La différence entre le  dictionnaire de Johnson et celui de l’Académie française ne tient pas seulement au fait que les quarante académiciens mirent quarante ans pour remplir leur mission quand Johnson, à lui seul mit sept ans pour remettre son travail à l’imprimeur. Johnson résuma ainsi la proportion qu’il y avait entre un lexicographe anglais et un académicien français : « un pauvre hère y emploie sept ans de sa vie, quarante académiciens bien nourris y mettent quarante ans  – nous y sommes, sept pour mille six cents »). Ce constat n’est que la conséquence d’une différence d’esprit : Johnson œuvrait seul, dans son atelier de Gough street, de jour et de nuit, aidé des gamins de la rue qu’il hébergeait et nourrissait d’un bol de soupe, sans nulle autre aide que sa force intellectuelle et spirituelle. Il produisit ainsi ce tour de force : d’avoir écrit, en même temps qu’un dictionnaire inventif, une œuvre très personnelle. Le dictionnaire des Quarante n’est que l’œuvre d’un Parti qui veille sur une momie.

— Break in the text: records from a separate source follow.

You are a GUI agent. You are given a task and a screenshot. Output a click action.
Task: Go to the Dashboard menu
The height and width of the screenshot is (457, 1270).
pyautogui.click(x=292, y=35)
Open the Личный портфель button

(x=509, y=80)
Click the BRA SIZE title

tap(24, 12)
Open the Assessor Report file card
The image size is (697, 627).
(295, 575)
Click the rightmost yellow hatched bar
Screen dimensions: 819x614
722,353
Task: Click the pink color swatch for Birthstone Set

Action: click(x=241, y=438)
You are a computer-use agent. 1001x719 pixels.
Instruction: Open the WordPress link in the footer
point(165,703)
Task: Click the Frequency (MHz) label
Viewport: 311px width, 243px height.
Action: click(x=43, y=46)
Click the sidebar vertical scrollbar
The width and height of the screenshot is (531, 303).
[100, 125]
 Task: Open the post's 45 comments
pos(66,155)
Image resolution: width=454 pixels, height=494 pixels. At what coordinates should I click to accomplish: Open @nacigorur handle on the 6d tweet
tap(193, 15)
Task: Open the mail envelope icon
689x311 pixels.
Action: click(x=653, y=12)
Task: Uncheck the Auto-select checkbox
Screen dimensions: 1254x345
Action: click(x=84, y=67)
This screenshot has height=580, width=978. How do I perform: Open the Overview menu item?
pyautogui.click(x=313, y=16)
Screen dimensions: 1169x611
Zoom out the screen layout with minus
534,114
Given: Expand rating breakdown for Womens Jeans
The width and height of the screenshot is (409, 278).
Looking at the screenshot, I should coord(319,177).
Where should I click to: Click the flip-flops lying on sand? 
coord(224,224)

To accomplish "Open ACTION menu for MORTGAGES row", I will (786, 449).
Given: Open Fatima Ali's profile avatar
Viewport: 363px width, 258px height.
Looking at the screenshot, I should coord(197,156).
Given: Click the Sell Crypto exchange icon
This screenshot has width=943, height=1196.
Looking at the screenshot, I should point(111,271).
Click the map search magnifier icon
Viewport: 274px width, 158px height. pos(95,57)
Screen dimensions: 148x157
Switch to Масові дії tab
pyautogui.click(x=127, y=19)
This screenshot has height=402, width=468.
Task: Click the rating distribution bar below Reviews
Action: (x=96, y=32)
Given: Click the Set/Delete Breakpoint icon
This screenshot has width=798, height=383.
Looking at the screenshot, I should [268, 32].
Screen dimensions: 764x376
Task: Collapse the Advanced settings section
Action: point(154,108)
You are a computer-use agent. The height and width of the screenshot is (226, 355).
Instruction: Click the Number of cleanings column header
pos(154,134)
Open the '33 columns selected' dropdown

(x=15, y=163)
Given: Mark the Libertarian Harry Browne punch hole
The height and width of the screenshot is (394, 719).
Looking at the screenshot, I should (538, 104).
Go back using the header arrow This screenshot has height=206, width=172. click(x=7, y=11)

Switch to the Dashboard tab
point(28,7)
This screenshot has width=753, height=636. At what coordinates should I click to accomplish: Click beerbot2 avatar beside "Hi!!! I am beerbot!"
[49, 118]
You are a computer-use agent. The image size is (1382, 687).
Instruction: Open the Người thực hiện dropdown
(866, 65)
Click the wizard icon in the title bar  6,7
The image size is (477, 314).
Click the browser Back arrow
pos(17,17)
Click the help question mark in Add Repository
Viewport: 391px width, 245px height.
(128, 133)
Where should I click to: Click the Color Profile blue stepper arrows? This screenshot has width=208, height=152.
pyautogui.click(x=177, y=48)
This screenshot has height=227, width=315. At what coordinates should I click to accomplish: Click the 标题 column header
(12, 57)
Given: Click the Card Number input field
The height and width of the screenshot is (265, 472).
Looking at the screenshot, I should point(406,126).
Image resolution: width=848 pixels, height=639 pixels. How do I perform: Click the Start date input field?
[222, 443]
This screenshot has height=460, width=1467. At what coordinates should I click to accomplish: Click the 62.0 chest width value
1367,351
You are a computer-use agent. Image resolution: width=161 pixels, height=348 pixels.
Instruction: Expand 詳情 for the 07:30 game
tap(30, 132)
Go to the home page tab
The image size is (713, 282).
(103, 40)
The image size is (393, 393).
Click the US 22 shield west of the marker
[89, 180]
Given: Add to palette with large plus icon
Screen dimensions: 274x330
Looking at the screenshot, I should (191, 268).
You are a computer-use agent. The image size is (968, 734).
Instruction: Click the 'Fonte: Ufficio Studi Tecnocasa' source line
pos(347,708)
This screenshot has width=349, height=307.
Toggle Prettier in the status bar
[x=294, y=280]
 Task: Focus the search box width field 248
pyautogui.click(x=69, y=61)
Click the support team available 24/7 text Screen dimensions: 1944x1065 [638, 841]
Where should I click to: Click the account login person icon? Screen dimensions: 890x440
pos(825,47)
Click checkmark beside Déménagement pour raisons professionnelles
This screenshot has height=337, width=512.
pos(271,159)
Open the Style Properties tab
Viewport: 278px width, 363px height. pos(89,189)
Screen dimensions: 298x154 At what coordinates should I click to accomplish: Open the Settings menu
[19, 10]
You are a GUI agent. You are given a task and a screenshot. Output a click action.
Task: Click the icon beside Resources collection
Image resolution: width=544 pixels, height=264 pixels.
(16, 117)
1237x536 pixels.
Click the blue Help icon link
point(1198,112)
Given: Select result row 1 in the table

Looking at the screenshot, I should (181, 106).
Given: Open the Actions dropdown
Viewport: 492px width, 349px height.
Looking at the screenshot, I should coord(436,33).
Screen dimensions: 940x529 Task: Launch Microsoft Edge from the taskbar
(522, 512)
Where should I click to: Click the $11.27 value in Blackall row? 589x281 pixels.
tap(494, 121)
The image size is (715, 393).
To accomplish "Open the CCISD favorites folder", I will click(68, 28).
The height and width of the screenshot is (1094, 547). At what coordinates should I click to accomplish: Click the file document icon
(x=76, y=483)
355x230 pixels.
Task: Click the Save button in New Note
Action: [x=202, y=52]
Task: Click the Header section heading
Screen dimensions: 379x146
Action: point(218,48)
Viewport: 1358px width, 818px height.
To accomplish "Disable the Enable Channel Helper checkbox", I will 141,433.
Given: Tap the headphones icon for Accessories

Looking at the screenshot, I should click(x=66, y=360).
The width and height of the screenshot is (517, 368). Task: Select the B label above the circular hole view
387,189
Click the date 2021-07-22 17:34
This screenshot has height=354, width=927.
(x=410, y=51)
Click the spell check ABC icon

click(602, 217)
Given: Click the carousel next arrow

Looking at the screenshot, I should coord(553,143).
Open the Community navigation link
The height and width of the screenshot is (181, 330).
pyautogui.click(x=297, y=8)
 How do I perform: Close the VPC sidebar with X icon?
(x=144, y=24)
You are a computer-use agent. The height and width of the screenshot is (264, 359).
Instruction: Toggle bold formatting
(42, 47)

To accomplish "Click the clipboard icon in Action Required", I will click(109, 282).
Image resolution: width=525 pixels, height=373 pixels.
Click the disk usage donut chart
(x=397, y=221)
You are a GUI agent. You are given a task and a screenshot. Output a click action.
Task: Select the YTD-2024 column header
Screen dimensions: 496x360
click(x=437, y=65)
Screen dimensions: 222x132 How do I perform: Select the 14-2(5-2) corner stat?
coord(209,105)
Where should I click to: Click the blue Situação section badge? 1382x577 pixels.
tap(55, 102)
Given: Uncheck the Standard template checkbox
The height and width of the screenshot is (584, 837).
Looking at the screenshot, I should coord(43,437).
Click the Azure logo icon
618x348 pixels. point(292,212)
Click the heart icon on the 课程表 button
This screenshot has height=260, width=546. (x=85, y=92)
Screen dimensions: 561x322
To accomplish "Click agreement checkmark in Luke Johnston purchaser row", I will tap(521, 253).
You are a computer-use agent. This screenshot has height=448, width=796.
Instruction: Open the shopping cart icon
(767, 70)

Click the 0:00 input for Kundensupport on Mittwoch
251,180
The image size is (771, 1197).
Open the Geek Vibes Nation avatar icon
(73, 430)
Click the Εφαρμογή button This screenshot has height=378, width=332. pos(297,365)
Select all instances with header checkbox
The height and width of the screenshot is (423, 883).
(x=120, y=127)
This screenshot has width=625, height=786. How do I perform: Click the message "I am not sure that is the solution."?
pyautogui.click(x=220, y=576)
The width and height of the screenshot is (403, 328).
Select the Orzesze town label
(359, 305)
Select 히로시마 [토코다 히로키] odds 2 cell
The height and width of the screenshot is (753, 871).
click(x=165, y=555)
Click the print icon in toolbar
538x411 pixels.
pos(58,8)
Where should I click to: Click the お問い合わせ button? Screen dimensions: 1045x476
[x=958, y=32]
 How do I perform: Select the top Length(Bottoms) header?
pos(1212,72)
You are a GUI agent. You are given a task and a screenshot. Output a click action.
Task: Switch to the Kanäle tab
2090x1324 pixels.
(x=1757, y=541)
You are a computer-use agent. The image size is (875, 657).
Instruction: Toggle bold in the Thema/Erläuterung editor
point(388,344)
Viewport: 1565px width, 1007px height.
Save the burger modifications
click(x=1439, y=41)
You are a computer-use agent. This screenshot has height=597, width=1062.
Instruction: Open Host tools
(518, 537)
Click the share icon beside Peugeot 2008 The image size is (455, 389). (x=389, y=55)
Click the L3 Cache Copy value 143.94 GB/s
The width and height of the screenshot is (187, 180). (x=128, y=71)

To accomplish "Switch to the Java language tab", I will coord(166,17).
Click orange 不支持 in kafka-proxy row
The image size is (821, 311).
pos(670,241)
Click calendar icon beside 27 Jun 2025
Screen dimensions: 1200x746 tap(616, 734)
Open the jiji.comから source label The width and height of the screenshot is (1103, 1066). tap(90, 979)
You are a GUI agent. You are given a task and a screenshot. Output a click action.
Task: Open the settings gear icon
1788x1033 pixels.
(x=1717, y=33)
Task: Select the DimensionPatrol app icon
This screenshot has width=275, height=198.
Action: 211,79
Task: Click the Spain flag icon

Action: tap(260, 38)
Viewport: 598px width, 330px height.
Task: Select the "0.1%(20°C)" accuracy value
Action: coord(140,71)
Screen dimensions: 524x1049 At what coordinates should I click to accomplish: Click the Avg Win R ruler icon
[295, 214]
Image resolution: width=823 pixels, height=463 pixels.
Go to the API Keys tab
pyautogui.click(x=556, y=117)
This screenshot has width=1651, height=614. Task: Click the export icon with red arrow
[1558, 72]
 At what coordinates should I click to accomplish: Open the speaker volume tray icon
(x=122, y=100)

« En ces temps de confusion nous devons avoir recours au vieil expédient romain et nommer un dictateur. Sur ce principe, je donne mon vote à Mr Johnson pour remplir cette tâche grande et ardue ». C’est avec ces mots que salua la publication du dictionnaire de Johnson Lord Chesterfield, le mécène qui, sept ans plus tôt, ne crut pas devoir offrir son soutien à une telle entreprise.

« Tant que l’on préférera en France les mots aux idées… » se désolait Stendhal. Je suggère un renversement de régime, afin de passer des mots aux idées : traduire une sélection du dictionnaire de Johnson en français et offrir, pour tous les mots traduisibles, ses définitions et ses exemples crépitant d’idées, de fantaisie, d’imagination et de rigueur.

En voici quelques exemples :

Jargon (cant) : 1) dialecte corrompu utilisé par les parasites de toute espèce.

2) Mode de parler propre à une certaine classe ou à un groupe particulier d’individus.

3) Une prétention geignante et pleine d’affectation à la bonté.

4) Jargon barbare.

Péter (fart) : vent de derrière.

« L’amour est le pet

de chaque cœur ;

il fait souffrir l’homme quand il le retient

et offense d’autres hommes quand il se déclare. »

Monsieur : mot de reproche pour un Français.

Opiniateur (opiniator) : quelqu’un attaché à sa vision des choses; inflexible ; qui adhère à ses propres opinions.

Orgasme (orgasm) : soudaine véhémence.

Papisme (popistry) : doctrine de l’église romaine.

« Un grand nombre de paroisses en Angleterre sont gouvernées par des gens ignorants et grossiers, qui ont succombé au papisme. » Whitgift.

Parasite : Celui qui fréquente les tables des riches, et gagne son souper par les voies de la flatterie.

Pédant : maître d’école. Un homme vain et inculte ; personne qui dispense avec ostentation son maigre savoir.

Plébéien : qui relève des mœurs de personnes grossières. Vulgaire, bas.

« Ce que les porcs sont aux jardins,

voilà ce que sont les tumultes au parlement

et les concours plébéiens aux institutions publiques. »

Le roi Charles.

Politicien : un homme rompu aux artifices, rusé.

« Si un homme atteint le succès dans ce qu’il entreprend, peu importe le manque de scrupules qui l’aura guidé, son succès lui suffira pour briller comme politicien et l’on mettra sur le compte de l’heureuse fortune son talent de tromperie ; car celui à qui sourit la chance sera toujours vu comme un homme sage. » South.

Républicain : Celui qui s’imagine qu’une société sans monarchie est la meilleure forme de gouvernement possible.

« Ces gens sont plus heureux en imagination que le reste de leurs voisins, parce qu’ils se croient ainsi heureux ; encore que ce bonheur chimérique ne soit pas le propre des républicains. » Addisson.

Enthousiaste : personne qui a une confiance exagérée dans son rapport avec Dieu.